* **Given problem 1**
Could you quote the email thread on bounce messages, starting at "I think what" and ending at "to handle them."?
* **Given problem 2**
Can you extend the email thread on bounce messages past its final line?

-------- Quoted text

On Feb 18, 2008, at 6:47 PM, Jonas Liljegren wrote:
Ricardo SIGNES wrote:
"Hard" and "soft" are definitely well-established terms for
describing bounces.
How about trying to define some terms?
I think what you're looking for is something like:
http://www.faqs.org/rfcs/rfc1893.html
In my experience, it's somewhat of a losing battle to attempt to
organize bounce messages so stringently, since it seems that many
systems use many (sometimes, completely different) ways of bouncing
out a message and the status and reports they give you may be in an
attempt to spoof whatever it is that is to handle them.
I've had tons of, "fun" doing just that ;) And my systems basically
ignore things it doesn't understand and then figures out if a message
is a, "hard" or, "soft" bounce.
--
Justin Simoni
http://justinsimoni.com :: Art Portfolio
http://skazat.com :: Sketchbook
On Feb 18, 2008, at 6:47 PM, Jonas Liljegren wrote:
Ricardo SIGNES wrote:
"Hard" and "soft" are definitely well-established terms for
describing bounces. I think that "transient bounce" is a weird
choice, though. It's not a bounce, and if it was, a transient bounce
would sound, to me, like a soft bounce. It's just a DSN that isn't a
bounce reporting DSN.
How about trying to define some terms?
If there is a good summary on the web, please give me a pointer.
These are my guesses about how the terms could be defined...

----------------
-------- Data extract

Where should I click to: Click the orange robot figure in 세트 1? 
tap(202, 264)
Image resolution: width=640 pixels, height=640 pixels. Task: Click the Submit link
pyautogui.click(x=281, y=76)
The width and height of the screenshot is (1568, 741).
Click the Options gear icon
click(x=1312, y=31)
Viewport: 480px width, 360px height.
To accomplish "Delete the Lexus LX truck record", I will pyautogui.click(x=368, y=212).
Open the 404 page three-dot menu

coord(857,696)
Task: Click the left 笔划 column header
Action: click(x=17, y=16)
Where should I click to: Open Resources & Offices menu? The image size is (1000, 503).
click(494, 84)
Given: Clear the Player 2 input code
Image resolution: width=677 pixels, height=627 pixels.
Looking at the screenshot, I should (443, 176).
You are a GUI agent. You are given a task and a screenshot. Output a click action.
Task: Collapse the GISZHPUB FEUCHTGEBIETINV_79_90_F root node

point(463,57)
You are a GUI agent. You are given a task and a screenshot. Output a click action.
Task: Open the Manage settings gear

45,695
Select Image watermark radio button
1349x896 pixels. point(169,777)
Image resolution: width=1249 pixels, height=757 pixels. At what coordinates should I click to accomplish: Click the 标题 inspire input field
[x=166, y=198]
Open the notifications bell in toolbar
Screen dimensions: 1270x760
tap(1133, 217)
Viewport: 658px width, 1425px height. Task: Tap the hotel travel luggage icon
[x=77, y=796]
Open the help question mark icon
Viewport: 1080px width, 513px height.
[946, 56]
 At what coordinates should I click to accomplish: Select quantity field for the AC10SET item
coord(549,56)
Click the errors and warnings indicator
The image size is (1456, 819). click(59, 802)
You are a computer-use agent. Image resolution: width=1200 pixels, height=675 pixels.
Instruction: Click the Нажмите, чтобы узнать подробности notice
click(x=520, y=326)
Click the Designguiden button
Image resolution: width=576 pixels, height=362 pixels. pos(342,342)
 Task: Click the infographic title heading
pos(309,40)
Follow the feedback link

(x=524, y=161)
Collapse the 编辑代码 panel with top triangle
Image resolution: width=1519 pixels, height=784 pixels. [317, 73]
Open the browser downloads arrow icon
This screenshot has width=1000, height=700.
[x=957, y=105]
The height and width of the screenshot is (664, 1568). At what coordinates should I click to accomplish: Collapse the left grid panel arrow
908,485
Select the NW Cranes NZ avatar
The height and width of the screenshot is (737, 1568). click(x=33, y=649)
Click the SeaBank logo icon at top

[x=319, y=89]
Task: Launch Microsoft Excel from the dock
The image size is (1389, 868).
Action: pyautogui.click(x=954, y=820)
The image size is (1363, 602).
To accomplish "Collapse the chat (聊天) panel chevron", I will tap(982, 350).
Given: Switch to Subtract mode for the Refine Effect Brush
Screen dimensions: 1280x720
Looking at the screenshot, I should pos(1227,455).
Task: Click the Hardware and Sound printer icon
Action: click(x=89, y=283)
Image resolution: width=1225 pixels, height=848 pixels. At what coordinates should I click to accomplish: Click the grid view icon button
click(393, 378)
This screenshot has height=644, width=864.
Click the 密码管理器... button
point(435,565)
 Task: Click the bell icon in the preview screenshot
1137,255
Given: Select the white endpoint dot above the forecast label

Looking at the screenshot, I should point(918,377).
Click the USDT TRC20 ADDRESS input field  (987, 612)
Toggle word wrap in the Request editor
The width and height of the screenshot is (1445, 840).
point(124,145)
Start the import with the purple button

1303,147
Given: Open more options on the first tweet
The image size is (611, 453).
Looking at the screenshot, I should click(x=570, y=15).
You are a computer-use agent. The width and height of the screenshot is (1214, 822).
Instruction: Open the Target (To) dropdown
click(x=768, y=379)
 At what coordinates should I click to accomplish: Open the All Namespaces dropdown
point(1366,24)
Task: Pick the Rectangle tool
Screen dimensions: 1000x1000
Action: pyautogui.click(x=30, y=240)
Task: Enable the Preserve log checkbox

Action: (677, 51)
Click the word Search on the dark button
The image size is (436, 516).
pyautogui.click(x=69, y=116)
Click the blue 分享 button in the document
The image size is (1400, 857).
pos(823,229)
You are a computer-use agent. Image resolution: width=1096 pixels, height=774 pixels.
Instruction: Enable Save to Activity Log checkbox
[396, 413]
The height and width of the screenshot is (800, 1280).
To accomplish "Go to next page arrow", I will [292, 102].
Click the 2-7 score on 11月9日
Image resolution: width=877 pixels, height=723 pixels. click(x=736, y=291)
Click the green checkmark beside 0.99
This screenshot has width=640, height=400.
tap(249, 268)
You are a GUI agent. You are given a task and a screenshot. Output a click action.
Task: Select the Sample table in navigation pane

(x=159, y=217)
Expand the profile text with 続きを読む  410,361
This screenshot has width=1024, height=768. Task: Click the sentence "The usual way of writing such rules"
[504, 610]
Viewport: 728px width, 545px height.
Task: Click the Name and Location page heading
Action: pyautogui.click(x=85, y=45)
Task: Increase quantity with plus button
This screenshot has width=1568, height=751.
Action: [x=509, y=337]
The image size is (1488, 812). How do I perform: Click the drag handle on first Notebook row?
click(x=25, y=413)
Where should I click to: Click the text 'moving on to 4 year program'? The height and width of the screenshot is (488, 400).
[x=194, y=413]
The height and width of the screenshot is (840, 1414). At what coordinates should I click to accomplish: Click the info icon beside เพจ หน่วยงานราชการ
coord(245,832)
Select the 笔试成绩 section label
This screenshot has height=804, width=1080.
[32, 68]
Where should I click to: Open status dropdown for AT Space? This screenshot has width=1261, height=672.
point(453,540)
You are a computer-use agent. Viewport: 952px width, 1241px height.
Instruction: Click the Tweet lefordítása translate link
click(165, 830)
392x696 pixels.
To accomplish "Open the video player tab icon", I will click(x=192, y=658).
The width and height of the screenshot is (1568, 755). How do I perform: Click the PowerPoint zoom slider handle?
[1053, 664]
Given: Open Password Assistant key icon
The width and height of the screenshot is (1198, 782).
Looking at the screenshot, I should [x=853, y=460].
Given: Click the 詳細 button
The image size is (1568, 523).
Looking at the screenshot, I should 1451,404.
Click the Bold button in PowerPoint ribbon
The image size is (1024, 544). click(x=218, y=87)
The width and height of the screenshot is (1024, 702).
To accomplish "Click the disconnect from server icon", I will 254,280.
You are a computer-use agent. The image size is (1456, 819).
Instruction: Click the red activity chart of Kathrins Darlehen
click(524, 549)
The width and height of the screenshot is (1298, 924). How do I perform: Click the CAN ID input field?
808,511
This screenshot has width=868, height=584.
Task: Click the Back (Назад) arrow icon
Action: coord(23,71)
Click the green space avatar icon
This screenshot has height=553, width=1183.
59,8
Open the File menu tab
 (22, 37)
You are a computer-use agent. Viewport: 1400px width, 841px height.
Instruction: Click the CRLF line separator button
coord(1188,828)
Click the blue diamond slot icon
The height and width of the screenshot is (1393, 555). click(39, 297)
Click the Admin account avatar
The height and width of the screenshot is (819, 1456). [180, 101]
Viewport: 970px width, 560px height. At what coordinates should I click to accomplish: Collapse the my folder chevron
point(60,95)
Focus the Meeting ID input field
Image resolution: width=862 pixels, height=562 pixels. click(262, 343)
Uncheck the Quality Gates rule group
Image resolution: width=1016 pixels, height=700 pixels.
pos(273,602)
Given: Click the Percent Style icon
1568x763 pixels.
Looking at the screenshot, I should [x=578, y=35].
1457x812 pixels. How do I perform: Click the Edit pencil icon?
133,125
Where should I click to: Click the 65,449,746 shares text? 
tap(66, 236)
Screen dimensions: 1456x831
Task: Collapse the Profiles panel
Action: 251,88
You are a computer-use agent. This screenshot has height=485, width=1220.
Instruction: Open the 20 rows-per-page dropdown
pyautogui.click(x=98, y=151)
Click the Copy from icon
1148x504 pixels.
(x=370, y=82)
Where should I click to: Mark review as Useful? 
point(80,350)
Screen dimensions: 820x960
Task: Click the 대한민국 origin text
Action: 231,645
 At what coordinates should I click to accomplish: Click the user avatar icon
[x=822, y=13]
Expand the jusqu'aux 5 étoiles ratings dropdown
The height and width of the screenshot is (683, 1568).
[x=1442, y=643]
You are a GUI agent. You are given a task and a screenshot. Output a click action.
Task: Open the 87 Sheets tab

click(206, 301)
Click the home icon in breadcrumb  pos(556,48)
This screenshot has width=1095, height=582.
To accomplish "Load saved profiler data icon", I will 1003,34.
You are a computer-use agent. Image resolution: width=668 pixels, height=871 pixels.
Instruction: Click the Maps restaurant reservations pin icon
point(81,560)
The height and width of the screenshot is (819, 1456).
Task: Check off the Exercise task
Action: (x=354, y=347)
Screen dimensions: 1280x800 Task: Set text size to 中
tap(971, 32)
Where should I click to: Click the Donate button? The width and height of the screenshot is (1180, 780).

----------------

* **Exercise response 1**
I think what you're looking for is something like:
http://www.faqs.org/rfcs/rfc1893.html
In my experience, it's somewhat of a losing battle to attempt to
organize bounce messages so stringently, since it seems that many
systems use many (sometimes, completely different) ways of bouncing
out a message and the status and reports they give you may be in an
attempt to spoof whatever it is that is to handle them.

* **Exercise response 2**
reply:
The email was sent in response to another message
auto-reply:
A reply generated automaticly by a program. May in some instances be
sent upon human intervention.
transient:
The email has not yet reached the recipient
bounce:
The email will never reach the recipient
hard bounce:
No recipient with the given address exist
soft bounce:
Recipient exist, but message could not be delivered
delivered:
The email has reached the recipient
vacation:
The email has reached the recipient? But will not be read until a
certain time
challenge response:
A transient status, needing an action from your part
address changed:
May or may not also be a bounce
message changed:
The message was forwarded, but with some changes, such as attachement
removal
block:
Message could have been delivered but was not accepted
message block:
The message was bounced based on the properties of the email
server block:
The message was block based on one of the sending servers
That would give the tree: (Using # * + - for indicating levels, in
case
of bad email reformatting. ;-)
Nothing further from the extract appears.